4) The hippies, once again, did NOT get sent away. Go hippies! Beat MoJo!

5) We’re STILL interested in the Long Island Lolita? Please, someone put this to rest. Please.

6) PACKAGE. Group Mastubation Poetry Blogging tomorrow. Ready...GO!

Tuesday, May 02, 2006

Spank the Monkey, Rub the Lily

Let’s talk a bit about masturbation, shall we?

Since the dawn of time (cue the monolith from “2001: A Space Odyssey”, please), humans have masturbated. We do it because it feels good. We do it alone or with others, we do it at home, at work, on subways (er, not the best idea), and hands-free while driving. We do it with eyes closed, or with eyes open staring at ourselves in the bathroom mirror a la Henry Rollins. We fantasize or not. It’s satisfying or not. We feel guilty or not. It’s a basic human discovery.

HOW we masturbate, aye, there’s the rub (pun intended, most indeedy).

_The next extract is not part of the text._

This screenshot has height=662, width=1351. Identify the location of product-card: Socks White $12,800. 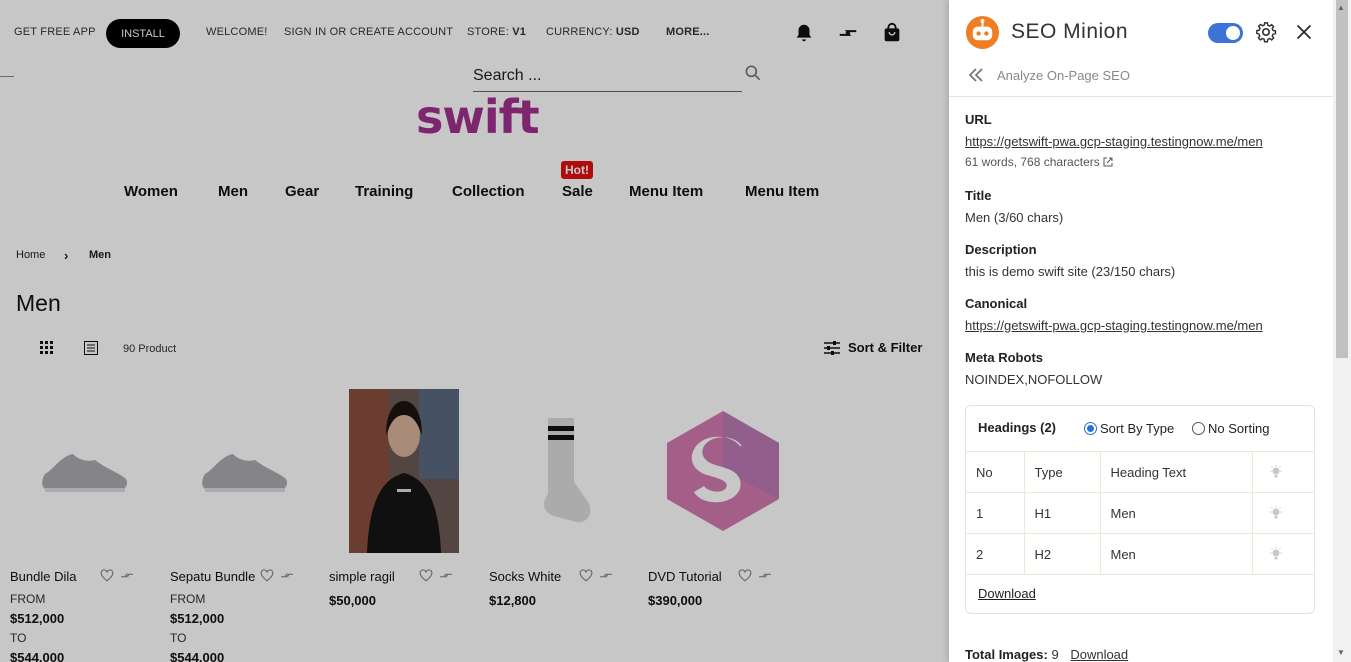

I recently read an article (and found backup evidence here) that warned against masturbating while prone, especially if you’re a male. (Boy-child does this, and I’m afraid I’ll have to have a talk with him…that article scares the piss outta me.)

Needless to say, I’ve been pondering my own habits, and my history of rubbing the button.

I can remember masturbating when I was in kindergarten, and prolly did so before that. Always on my back, always in bed. As I got older, my position and location didn’t change much, but my technique was refined and honed. I use the three middle fingers of my dominant hand (right), with the middle finger serving as activities director.

In high school I ‘graduated’ to the shower, one foot in the raised corner of the tub, the other foot on the floor (and it took me way too many near-misses to discover that one should NOT use bath oil BEFORE masturbating in the shower, unless you remember to thoroughly rinse the floor of the tub of any slippery remains…ouch).

Toys came into play in my 20s.

Hands-free masturbation came in my early 30s, while stuck in traffic. Lucky day, that.

Aside from that, I’m not an adventurous masturbator. I’ve never done it prone or in public, but I did do the Henry Rollins mirror thing once.

What’s the most adventurous masturbation thing you’ve ever done? Or want to do? Have you ever been caught?

Monday, May 01, 2006

Leonard Bernstein

Headache and nausea

yesterday and today

I’m blaming it on bad salad Saturday night

But then the hypochondriac Mona thinks, Oh Gawd, I’ve got a tumor! (Or ‘Ah-nold’ style from “Kindergarten Cop”…A TOO-MAH…”Ees nada toomah!”)

Or, daaamn, I must have one-a those belly tumors like on the Health Channel.

Or one of those ‘mystery diseases’ like they cover in Discover magazine.

Or the flu…BIRD flu! From some chicken! Or the feathers in Boy-child’s dreamcatcher.

Or an Alien creature is about to burst out of my belly like it did to John Hurd. “GAAAHKK”, and run across the spaceship floor and outta sight.

I’ve been having feverish dreams that include tornados, me as a debutante (gah), crashing planes, back-stabbing, and Survivorman-skiing up mountains.

Is there flu going around, seriously?

And to think, I had a wonderful sex-like post topic ready to expound upon on Saturday, and that will just have to wait dammit until I can move without muttering ouchfuckdammit.